- Born: 1852 Stockbridge, Massachusetts, United States
- Died: 1925 (aged 72–73)
- Occupation: Short story writer
- Writing career
- Pen name: X.L.
- Period: 1893–1925
- Genre: Horror fiction
- Movement: Decadent movement

= Julian Osgood Field =

American novelist

Julian Osgood Field (1852-1925) was an American socialite and writer. Some of his works were published under the pseudonyms X.L. or Sigma.

==Biography==
Julian Osgood Field was born on April 23, 1852, the son of Maunsell Bradhurst Field (1822–75), who was an official of the US Treasury under Abraham Lincoln, and Julia Field (née Stanton).

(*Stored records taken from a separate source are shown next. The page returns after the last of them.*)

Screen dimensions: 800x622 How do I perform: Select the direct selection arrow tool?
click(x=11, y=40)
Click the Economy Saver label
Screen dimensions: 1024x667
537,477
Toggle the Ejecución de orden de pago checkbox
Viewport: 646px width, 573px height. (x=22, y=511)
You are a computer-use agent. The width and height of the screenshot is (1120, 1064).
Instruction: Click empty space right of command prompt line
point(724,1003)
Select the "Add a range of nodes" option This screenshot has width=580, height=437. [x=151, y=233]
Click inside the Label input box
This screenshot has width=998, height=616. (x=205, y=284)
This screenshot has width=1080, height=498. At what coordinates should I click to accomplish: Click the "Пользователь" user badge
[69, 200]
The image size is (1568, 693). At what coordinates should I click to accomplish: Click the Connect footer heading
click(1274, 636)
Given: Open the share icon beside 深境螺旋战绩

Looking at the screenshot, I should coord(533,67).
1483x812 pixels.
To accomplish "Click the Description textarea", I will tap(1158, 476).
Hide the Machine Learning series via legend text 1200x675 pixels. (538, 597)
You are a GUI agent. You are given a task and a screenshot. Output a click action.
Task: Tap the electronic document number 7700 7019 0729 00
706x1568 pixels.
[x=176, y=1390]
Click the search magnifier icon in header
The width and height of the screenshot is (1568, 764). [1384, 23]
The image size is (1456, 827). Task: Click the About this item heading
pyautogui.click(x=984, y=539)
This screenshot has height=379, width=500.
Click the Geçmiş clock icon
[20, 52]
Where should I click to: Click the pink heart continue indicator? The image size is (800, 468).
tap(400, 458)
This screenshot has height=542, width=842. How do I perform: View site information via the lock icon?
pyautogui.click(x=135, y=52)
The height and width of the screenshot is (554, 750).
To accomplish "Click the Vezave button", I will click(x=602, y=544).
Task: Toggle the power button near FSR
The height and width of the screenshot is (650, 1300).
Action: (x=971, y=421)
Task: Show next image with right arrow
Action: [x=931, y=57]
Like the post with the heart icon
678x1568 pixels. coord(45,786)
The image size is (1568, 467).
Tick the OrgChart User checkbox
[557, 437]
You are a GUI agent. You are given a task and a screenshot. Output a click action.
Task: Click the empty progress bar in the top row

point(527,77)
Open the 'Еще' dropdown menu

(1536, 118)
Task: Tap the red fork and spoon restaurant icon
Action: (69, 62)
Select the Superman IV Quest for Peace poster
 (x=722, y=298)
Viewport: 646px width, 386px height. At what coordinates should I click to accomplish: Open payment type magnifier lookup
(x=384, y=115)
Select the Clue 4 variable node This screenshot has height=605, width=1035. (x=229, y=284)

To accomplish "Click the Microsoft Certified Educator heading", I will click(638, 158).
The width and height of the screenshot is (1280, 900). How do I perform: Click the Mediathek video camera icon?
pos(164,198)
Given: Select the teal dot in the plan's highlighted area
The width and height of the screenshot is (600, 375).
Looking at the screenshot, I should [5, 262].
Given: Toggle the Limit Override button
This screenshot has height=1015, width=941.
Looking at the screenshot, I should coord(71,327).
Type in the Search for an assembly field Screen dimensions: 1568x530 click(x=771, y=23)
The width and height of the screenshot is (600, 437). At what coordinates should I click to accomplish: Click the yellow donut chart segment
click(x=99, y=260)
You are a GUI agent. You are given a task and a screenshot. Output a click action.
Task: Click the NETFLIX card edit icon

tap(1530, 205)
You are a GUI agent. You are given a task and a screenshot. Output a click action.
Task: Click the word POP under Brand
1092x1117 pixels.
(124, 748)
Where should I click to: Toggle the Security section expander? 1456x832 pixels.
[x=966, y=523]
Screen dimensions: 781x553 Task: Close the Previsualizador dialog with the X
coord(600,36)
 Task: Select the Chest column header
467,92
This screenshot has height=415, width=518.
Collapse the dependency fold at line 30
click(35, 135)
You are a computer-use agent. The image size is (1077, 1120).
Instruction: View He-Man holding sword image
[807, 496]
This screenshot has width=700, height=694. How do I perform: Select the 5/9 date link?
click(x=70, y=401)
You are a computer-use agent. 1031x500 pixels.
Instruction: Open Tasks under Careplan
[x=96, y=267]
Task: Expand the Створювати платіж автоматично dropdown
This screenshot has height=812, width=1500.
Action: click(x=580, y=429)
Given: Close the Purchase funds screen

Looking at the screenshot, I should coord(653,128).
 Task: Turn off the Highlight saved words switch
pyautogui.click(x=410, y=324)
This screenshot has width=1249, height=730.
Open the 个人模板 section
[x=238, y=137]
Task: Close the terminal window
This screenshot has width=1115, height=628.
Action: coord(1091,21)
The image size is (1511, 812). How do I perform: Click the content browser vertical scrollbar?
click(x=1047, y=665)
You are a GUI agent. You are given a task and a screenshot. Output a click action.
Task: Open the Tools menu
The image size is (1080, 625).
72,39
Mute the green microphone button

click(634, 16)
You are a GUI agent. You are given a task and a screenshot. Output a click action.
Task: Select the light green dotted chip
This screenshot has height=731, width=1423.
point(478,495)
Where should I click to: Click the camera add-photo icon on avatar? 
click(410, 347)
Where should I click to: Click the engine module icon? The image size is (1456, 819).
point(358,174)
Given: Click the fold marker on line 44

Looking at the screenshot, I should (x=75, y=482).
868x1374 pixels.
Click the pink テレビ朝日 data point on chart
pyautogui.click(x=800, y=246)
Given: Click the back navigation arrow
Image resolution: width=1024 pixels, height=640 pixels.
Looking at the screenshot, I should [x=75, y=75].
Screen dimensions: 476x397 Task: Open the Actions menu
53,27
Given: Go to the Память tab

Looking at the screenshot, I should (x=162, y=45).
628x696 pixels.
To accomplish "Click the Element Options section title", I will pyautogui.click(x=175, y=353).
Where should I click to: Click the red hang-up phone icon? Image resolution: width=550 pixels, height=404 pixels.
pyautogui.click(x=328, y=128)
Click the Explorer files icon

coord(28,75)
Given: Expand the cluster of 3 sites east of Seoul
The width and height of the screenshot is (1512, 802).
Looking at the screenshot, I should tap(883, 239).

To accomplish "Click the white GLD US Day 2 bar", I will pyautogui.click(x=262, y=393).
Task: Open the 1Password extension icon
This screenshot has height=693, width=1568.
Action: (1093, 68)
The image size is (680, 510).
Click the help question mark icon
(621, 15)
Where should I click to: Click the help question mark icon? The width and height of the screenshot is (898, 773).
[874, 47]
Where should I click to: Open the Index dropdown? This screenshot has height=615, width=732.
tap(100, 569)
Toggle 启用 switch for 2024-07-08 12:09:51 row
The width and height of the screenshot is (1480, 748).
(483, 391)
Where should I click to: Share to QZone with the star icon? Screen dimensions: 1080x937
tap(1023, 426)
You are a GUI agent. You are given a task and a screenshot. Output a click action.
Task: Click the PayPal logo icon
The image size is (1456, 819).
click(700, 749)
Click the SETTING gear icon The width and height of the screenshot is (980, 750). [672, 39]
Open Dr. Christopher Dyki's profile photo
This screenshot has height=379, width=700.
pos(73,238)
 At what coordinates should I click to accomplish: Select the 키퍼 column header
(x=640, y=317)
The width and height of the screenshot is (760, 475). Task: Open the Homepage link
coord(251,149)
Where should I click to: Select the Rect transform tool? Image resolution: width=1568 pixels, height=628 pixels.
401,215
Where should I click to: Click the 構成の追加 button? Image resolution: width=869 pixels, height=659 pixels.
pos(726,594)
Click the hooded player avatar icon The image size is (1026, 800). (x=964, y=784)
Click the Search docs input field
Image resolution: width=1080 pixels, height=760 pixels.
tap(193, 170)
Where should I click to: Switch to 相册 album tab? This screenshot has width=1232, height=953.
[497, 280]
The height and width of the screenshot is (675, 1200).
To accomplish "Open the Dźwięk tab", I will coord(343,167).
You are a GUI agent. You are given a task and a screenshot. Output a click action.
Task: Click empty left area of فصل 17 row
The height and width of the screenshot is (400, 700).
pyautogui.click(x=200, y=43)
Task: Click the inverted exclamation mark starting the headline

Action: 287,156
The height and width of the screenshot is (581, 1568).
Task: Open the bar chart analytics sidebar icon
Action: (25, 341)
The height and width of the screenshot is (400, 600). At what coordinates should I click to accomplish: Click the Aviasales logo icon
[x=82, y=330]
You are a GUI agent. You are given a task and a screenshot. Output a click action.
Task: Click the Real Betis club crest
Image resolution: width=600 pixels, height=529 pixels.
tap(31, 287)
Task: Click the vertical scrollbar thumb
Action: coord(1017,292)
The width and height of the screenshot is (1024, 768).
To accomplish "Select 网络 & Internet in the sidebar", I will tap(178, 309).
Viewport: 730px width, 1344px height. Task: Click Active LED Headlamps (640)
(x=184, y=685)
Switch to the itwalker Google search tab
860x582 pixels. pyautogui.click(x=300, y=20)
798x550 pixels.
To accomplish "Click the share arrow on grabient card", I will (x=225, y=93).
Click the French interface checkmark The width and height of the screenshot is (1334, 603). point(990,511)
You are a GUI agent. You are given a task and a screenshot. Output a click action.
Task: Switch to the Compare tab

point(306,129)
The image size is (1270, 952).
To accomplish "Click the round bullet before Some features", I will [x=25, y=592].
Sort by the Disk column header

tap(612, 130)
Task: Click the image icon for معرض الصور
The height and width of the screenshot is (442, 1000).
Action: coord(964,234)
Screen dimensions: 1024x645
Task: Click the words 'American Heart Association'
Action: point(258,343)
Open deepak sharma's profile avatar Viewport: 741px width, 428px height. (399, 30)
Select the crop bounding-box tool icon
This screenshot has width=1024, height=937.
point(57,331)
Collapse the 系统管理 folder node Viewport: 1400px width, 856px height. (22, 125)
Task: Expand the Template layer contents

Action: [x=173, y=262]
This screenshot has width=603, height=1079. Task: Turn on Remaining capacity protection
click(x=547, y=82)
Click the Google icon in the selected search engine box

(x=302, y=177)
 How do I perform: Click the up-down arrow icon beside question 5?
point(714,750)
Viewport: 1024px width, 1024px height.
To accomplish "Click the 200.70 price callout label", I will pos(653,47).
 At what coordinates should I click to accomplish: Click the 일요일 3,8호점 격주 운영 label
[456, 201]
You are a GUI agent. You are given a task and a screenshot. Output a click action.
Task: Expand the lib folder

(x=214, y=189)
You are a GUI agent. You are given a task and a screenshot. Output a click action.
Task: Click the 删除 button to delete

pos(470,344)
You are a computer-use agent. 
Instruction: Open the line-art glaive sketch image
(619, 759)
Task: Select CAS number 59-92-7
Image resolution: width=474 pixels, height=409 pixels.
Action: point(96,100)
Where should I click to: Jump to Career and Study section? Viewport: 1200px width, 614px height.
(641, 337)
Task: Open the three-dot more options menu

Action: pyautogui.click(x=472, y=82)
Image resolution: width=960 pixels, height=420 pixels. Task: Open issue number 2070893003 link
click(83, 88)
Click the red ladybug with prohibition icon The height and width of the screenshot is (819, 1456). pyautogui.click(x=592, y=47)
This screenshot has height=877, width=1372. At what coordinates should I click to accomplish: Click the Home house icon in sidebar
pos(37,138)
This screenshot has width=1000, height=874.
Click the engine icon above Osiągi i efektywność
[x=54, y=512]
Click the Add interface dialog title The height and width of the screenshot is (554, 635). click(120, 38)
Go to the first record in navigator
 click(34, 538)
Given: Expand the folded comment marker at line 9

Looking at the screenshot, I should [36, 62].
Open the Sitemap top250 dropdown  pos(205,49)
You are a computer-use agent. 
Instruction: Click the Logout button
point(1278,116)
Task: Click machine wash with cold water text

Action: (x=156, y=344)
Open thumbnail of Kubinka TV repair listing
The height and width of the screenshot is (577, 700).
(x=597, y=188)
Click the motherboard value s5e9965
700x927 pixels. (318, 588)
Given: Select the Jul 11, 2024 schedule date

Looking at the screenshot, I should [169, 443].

Educated in England, he lived largely in London and Paris and became an intimate of the future King Edward VII of Great Britain. Field used the pseudonym "X.L." (or "Sigma") to write decadent horror fiction. His anonymously authored books of recollections have been mined by biographers.

Despite his background, Field was a crook, moneylender's tout, and undischarged bankrupt, pursued by many creditors.
In 1901 he was sentenced to three months in prison for forging a document under the signature of a representative of Lord Astor's estate office which claimed he was to be paid a large sum of money for authoring society novels. Field used the document in an attempt to raise a loan.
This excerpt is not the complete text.